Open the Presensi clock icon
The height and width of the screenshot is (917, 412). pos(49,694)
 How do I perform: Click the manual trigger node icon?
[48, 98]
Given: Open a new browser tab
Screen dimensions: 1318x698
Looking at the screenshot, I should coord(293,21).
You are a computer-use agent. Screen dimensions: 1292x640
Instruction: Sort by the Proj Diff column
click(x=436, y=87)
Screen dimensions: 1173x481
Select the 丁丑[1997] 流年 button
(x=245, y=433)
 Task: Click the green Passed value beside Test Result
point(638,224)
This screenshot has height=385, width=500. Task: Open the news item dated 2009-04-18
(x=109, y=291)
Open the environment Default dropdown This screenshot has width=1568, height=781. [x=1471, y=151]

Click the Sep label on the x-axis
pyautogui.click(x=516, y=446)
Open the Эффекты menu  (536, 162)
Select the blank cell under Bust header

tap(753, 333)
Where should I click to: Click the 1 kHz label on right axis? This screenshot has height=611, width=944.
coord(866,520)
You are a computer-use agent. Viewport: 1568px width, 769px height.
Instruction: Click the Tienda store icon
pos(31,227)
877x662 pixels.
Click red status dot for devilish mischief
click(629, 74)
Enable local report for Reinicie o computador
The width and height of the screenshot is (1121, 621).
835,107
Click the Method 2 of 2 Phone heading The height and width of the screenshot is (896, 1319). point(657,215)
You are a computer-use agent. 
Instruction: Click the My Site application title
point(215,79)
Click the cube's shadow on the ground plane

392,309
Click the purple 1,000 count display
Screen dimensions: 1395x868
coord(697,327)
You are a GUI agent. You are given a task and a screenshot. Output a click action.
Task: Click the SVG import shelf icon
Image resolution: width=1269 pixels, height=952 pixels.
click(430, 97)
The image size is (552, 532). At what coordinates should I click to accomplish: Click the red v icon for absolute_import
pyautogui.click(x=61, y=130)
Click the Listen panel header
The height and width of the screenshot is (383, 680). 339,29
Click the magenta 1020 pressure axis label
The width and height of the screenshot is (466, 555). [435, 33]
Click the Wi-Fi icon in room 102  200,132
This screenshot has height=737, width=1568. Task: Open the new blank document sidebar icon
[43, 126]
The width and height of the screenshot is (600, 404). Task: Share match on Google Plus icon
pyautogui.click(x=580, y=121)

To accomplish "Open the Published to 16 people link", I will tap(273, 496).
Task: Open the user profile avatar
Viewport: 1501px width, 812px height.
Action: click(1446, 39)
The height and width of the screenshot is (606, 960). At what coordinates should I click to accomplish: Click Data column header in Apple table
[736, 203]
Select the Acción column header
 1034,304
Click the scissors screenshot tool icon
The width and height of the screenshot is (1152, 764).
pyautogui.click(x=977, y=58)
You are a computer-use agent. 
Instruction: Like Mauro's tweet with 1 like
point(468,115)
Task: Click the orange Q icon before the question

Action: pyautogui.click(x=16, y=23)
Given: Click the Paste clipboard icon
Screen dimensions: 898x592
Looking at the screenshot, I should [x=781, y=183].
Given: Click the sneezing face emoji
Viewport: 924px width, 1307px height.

▬▬▬▬▬▬▬▬▬▬

* **THE TASK**
Make a faithful copy of every record above.

* **EXPECTED ANSWER**
Open the Presensi clock icon
The height and width of the screenshot is (917, 412). pos(49,694)
 How do I perform: Click the manual trigger node icon?
[48, 98]
Given: Open a new browser tab
Screen dimensions: 1318x698
Looking at the screenshot, I should coord(293,21).
You are a computer-use agent. Screen dimensions: 1292x640
Instruction: Sort by the Proj Diff column
click(x=436, y=87)
Screen dimensions: 1173x481
Select the 丁丑[1997] 流年 button
(x=245, y=433)
 Task: Click the green Passed value beside Test Result
point(638,224)
This screenshot has height=385, width=500. Task: Open the news item dated 2009-04-18
(x=109, y=291)
Open the environment Default dropdown This screenshot has width=1568, height=781. [x=1471, y=151]

Click the Sep label on the x-axis
pyautogui.click(x=516, y=446)
Open the Эффекты menu  (536, 162)
Select the blank cell under Bust header

tap(753, 333)
Where should I click to: Click the 1 kHz label on right axis? This screenshot has height=611, width=944.
coord(866,520)
You are a computer-use agent. Viewport: 1568px width, 769px height.
Instruction: Click the Tienda store icon
pos(31,227)
877x662 pixels.
Click red status dot for devilish mischief
click(629, 74)
Enable local report for Reinicie o computador
The width and height of the screenshot is (1121, 621).
835,107
Click the Method 2 of 2 Phone heading The height and width of the screenshot is (896, 1319). point(657,215)
You are a computer-use agent. 
Instruction: Click the My Site application title
point(215,79)
Click the cube's shadow on the ground plane

392,309
Click the purple 1,000 count display
Screen dimensions: 1395x868
coord(697,327)
You are a GUI agent. You are given a task and a screenshot. Output a click action.
Task: Click the SVG import shelf icon
Image resolution: width=1269 pixels, height=952 pixels.
click(430, 97)
The image size is (552, 532). At what coordinates should I click to accomplish: Click the red v icon for absolute_import
pyautogui.click(x=61, y=130)
Click the Listen panel header
The height and width of the screenshot is (383, 680). 339,29
Click the magenta 1020 pressure axis label
The width and height of the screenshot is (466, 555). [435, 33]
Click the Wi-Fi icon in room 102  200,132
This screenshot has height=737, width=1568. Task: Open the new blank document sidebar icon
[43, 126]
The width and height of the screenshot is (600, 404). Task: Share match on Google Plus icon
pyautogui.click(x=580, y=121)

To accomplish "Open the Published to 16 people link", I will tap(273, 496).
Task: Open the user profile avatar
Viewport: 1501px width, 812px height.
Action: click(1446, 39)
The height and width of the screenshot is (606, 960). At what coordinates should I click to accomplish: Click Data column header in Apple table
[736, 203]
Select the Acción column header
 1034,304
Click the scissors screenshot tool icon
The width and height of the screenshot is (1152, 764).
pyautogui.click(x=977, y=58)
You are a computer-use agent. 
Instruction: Like Mauro's tweet with 1 like
point(468,115)
Task: Click the orange Q icon before the question

Action: pyautogui.click(x=16, y=23)
Given: Click the Paste clipboard icon
Screen dimensions: 898x592
Looking at the screenshot, I should [x=781, y=183].
Given: Click the sneezing face emoji
Viewport: 924px width, 1307px height.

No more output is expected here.